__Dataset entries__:
* * * * * * * * *

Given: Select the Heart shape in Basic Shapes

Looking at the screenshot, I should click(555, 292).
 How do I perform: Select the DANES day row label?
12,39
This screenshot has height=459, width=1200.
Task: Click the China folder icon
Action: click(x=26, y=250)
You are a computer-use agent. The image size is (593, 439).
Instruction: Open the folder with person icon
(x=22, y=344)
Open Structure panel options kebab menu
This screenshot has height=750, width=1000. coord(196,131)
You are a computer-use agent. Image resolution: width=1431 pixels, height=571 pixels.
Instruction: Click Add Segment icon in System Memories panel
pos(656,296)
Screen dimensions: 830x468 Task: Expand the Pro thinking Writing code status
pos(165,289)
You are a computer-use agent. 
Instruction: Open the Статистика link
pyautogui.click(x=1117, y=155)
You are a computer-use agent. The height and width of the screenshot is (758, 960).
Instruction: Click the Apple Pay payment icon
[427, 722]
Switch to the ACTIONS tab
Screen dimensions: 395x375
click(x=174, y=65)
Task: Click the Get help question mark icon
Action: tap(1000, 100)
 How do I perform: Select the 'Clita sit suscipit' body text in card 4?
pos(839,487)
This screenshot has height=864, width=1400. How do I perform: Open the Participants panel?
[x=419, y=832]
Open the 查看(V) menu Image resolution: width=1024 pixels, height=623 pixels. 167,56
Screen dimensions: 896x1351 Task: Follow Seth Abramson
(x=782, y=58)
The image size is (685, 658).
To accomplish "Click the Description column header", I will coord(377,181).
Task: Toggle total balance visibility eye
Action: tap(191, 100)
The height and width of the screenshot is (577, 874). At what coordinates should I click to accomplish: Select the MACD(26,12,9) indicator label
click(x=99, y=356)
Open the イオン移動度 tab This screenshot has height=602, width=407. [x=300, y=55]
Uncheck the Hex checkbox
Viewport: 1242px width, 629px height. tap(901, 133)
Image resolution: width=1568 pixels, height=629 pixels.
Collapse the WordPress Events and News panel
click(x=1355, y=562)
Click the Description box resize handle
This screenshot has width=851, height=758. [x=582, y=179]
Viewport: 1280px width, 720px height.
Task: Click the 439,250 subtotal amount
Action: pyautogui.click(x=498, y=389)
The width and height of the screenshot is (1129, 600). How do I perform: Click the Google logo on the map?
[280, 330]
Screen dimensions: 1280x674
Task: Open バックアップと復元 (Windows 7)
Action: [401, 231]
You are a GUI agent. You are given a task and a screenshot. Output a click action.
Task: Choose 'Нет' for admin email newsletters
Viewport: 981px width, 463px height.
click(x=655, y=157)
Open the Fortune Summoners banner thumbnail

* * * * * * * * *

__What is needed__: All that should be written out is the stretch of lines above between the one holding "Instruction: Click Add" and the one holding "The image size is (685, 658).", inclusive, exactly as given.

__Exercise solution__:
Instruction: Click Add Segment icon in System Memories panel
pos(656,296)
Screen dimensions: 830x468 Task: Expand the Pro thinking Writing code status
pos(165,289)
You are a computer-use agent. 
Instruction: Open the Статистика link
pyautogui.click(x=1117, y=155)
You are a computer-use agent. The height and width of the screenshot is (758, 960).
Instruction: Click the Apple Pay payment icon
[427, 722]
Switch to the ACTIONS tab
Screen dimensions: 395x375
click(x=174, y=65)
Task: Click the Get help question mark icon
Action: tap(1000, 100)
 How do I perform: Select the 'Clita sit suscipit' body text in card 4?
pos(839,487)
This screenshot has height=864, width=1400. How do I perform: Open the Participants panel?
[x=419, y=832]
Open the 查看(V) menu Image resolution: width=1024 pixels, height=623 pixels. 167,56
Screen dimensions: 896x1351 Task: Follow Seth Abramson
(x=782, y=58)
The image size is (685, 658).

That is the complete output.